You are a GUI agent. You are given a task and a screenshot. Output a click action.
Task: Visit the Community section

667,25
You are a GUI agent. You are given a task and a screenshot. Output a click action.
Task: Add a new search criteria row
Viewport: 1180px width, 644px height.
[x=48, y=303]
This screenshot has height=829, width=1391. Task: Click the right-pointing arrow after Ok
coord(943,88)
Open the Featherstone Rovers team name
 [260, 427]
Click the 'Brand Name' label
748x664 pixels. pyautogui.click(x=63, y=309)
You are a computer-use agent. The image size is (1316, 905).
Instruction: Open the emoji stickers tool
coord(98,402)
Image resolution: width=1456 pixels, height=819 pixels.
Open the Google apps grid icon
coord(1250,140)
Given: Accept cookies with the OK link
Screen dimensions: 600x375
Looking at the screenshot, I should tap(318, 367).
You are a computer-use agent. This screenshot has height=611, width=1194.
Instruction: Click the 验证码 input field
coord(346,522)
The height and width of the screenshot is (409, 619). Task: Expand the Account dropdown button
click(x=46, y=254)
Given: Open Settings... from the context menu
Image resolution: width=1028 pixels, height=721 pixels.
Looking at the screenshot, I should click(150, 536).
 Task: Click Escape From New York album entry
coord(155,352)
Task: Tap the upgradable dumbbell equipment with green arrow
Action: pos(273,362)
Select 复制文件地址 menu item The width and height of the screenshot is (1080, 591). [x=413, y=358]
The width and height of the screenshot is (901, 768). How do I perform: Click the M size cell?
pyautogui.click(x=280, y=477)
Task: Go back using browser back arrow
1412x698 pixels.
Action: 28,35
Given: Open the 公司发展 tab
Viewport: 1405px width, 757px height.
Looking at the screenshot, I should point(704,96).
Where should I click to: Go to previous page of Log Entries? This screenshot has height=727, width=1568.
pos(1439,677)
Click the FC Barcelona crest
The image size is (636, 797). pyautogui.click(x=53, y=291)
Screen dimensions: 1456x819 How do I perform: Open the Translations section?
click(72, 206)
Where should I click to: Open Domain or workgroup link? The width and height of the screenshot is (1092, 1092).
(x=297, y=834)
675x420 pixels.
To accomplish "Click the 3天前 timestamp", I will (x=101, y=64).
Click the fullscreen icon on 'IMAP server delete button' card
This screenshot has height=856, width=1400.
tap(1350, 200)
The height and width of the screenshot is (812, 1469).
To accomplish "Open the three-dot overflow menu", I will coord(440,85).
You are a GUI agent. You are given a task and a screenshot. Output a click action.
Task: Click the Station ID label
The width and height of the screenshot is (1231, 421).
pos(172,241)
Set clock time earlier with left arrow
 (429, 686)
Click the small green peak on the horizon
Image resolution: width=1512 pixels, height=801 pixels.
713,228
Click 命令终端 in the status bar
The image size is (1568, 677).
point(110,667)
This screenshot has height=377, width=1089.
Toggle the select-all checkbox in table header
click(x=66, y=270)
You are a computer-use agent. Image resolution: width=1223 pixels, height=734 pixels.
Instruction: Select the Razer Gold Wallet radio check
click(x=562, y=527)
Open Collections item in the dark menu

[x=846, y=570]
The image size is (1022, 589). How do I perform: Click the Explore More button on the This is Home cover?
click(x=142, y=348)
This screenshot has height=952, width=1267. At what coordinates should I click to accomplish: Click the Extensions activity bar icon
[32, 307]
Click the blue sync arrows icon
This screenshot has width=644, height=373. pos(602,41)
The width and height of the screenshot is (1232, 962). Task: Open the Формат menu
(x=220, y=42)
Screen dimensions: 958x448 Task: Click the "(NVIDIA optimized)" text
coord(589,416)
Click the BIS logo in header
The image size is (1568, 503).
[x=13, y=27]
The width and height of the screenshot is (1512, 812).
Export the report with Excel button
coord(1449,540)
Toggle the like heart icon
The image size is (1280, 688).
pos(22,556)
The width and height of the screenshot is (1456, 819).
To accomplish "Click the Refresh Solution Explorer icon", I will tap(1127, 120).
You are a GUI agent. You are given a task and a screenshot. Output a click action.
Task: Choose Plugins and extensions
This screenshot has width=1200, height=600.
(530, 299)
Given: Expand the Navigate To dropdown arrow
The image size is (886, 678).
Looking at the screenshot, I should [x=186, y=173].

- - -

Rewrite every item above, substituting "desktop agent" for "GUI agent" wherever it appears and leaving everything else unchanged.

You are a desktop agent. You are given a task and a screenshot. Output a click action.
Task: Visit the Community section

667,25
You are a desktop agent. You are given a task and a screenshot. Output a click action.
Task: Add a new search criteria row
Viewport: 1180px width, 644px height.
[x=48, y=303]
This screenshot has height=829, width=1391. Task: Click the right-pointing arrow after Ok
coord(943,88)
Open the Featherstone Rovers team name
 [260, 427]
Click the 'Brand Name' label
748x664 pixels. pyautogui.click(x=63, y=309)
You are a computer-use agent. The image size is (1316, 905).
Instruction: Open the emoji stickers tool
coord(98,402)
Image resolution: width=1456 pixels, height=819 pixels.
Open the Google apps grid icon
coord(1250,140)
Given: Accept cookies with the OK link
Screen dimensions: 600x375
Looking at the screenshot, I should tap(318, 367).
You are a computer-use agent. This screenshot has height=611, width=1194.
Instruction: Click the 验证码 input field
coord(346,522)
The height and width of the screenshot is (409, 619). Task: Expand the Account dropdown button
click(x=46, y=254)
Given: Open Settings... from the context menu
Image resolution: width=1028 pixels, height=721 pixels.
Looking at the screenshot, I should click(150, 536).
 Task: Click Escape From New York album entry
coord(155,352)
Task: Tap the upgradable dumbbell equipment with green arrow
Action: pos(273,362)
Select 复制文件地址 menu item The width and height of the screenshot is (1080, 591). [x=413, y=358]
The width and height of the screenshot is (901, 768). How do I perform: Click the M size cell?
pyautogui.click(x=280, y=477)
Task: Go back using browser back arrow
1412x698 pixels.
Action: 28,35
Given: Open the 公司发展 tab
Viewport: 1405px width, 757px height.
Looking at the screenshot, I should point(704,96).
Where should I click to: Go to previous page of Log Entries? This screenshot has height=727, width=1568.
pos(1439,677)
Click the FC Barcelona crest
The image size is (636, 797). pyautogui.click(x=53, y=291)
Screen dimensions: 1456x819 How do I perform: Open the Translations section?
click(72, 206)
Where should I click to: Open Domain or workgroup link? The width and height of the screenshot is (1092, 1092).
(x=297, y=834)
675x420 pixels.
To accomplish "Click the 3天前 timestamp", I will (x=101, y=64).
Click the fullscreen icon on 'IMAP server delete button' card
This screenshot has height=856, width=1400.
tap(1350, 200)
The height and width of the screenshot is (812, 1469).
To accomplish "Open the three-dot overflow menu", I will coord(440,85).
You are a desktop agent. You are given a task and a screenshot. Output a click action.
Task: Click the Station ID label
The width and height of the screenshot is (1231, 421).
pos(172,241)
Set clock time earlier with left arrow
 (429, 686)
Click the small green peak on the horizon
Image resolution: width=1512 pixels, height=801 pixels.
713,228
Click 命令终端 in the status bar
The image size is (1568, 677).
point(110,667)
This screenshot has height=377, width=1089.
Toggle the select-all checkbox in table header
click(x=66, y=270)
You are a computer-use agent. Image resolution: width=1223 pixels, height=734 pixels.
Instruction: Select the Razer Gold Wallet radio check
click(x=562, y=527)
Open Collections item in the dark menu

[x=846, y=570]
The image size is (1022, 589). How do I perform: Click the Explore More button on the This is Home cover?
click(x=142, y=348)
This screenshot has height=952, width=1267. At what coordinates should I click to accomplish: Click the Extensions activity bar icon
[32, 307]
Click the blue sync arrows icon
This screenshot has width=644, height=373. pos(602,41)
The width and height of the screenshot is (1232, 962). Task: Open the Формат menu
(x=220, y=42)
Screen dimensions: 958x448 Task: Click the "(NVIDIA optimized)" text
coord(589,416)
Click the BIS logo in header
The image size is (1568, 503).
[x=13, y=27]
The width and height of the screenshot is (1512, 812).
Export the report with Excel button
coord(1449,540)
Toggle the like heart icon
The image size is (1280, 688).
pos(22,556)
The width and height of the screenshot is (1456, 819).
To accomplish "Click the Refresh Solution Explorer icon", I will tap(1127, 120).
You are a desktop agent. You are given a task and a screenshot. Output a click action.
Task: Choose Plugins and extensions
This screenshot has width=1200, height=600.
(530, 299)
Given: Expand the Navigate To dropdown arrow
The image size is (886, 678).
Looking at the screenshot, I should [x=186, y=173].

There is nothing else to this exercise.